- **Passage shown**:

============================================================

Did you ever feel unloved or betrayed in your childhood? Chances are that you’re suffering from unhealed attachment trauma. A person’s bond with their primary caregiver (parents or guardian) plays an integral role in shaping the foundation of their attachment style, influencing how they form connections and navigate relationships throughout their lives. Attachment trauma occurs when the caregiver over- or under-loves a child, affecting their ability to trust other people and doubt every relationship in their lives. Keep reading to learn the five signs of unhealed attachment trauma.

1.    Distancing Yourself from People

People who haven’t healed from past emotional wounds connected to their close relationships find it really to build and keep healthy relationships with others. They might find it difficult to trust people fully, always have a fear of abandonment, or feel really anxious when they get close to someone. As a result, these people may start distancing themselves from others, avoid commitment, become overly dependent on their partner, or get into relationships with partners who remind them of the unhealed attachment trauma.

2.    Low Self-Esteem and Self-Worth

People with unhealed attachment trauma often struggle with low self-esteem and a diminished sense of self-worth. Their early experiences of inconsistent or inadequate caregiving can lead to internalized beliefs that they are unworthy of love, attention, or care. As a result, they might engage in self-sabotaging behaviors, remain in toxic relationships, or settle for less than they deserve.

============================================================

- **Supplied material**:
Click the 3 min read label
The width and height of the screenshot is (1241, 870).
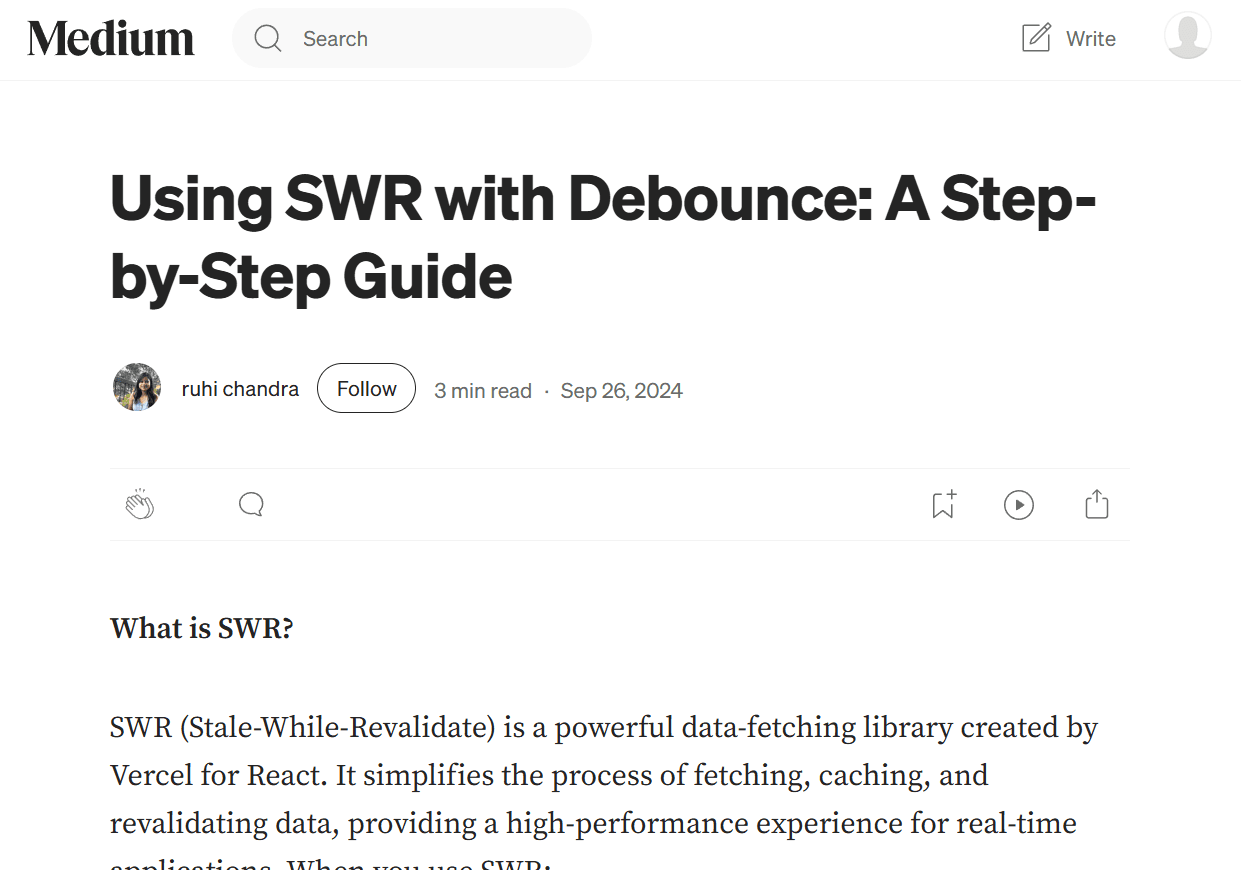click(x=482, y=390)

============================================================

- **Work instruction 1**:
According to the passage on attachment trauma above, when does attachment trauma occur?
- **Work instruction 2**:
Carry on the passage about unhealed attachment trauma from the point where it ends.

- **Written reply 1**:
Attachment trauma occurs when the caregiver over- or under-loves a child.

- **Written reply 2**:
3.    Disordered Eating

Disordered eating is one of the most common coping mechanisms for individuals with unhealed attachment trauma. Trying to escape from the shadows of the past, these people use food to numb pain, regain a sense of control, and fill an emotional void. This can include anything from binge eating and restrictive eating to cycles of dieting and overeating. According to research, while most adolescents find comfort in their favorite snacks when confronting stress, others lose their appetite.

4.    The Constant Need to Be in Control

People who might have felt vulnerable or helpless in childhood may suffer from control issues in adulthood. This happens if an individual has a domineering caregiver who doesn’t allow them to make their own decisions, has unrealistic expectations, or doesn’t care for them. Upon growing up, these individuals might display an excessive need to control various aspects of their lives, making them stressed and anxious all the time. 

5.    Jumping from One Relationship to Another

While it may seem the complete opposite of all signs of unhealed attachment trauma, it is very similar. Instead of distancing themselves from people, this person hops from one relationship to another to fill the attachment void in their hearts. They find a person, have fun with them, and leave them to themselves to get hurt. In simpler words, these people follow the mantra “Leave them before they leave you.” Though this may make them feel worthy or loved for some time, it can trigger acute depression and anxiety in the long run.

You’re Not Alone!

Recognizing the signs of unhealed attachment trauma and getting the care you need is essential for a content, wholesome life. If you can relate to any of these signs, it is important to remember that healing from attachment trauma is possible. All you need to do is face your demons. An easy way to do this is to find a therapist who can understand your unique case, help you heal, and lead you to cultivate healthy relationships while fostering a stronger sense of self-worth.


National Library of Medicine. (2015). Eating Disorders in Adolescence: Attachment Issues from a Developmental Perspective. Retrieved from National Library of Medicine.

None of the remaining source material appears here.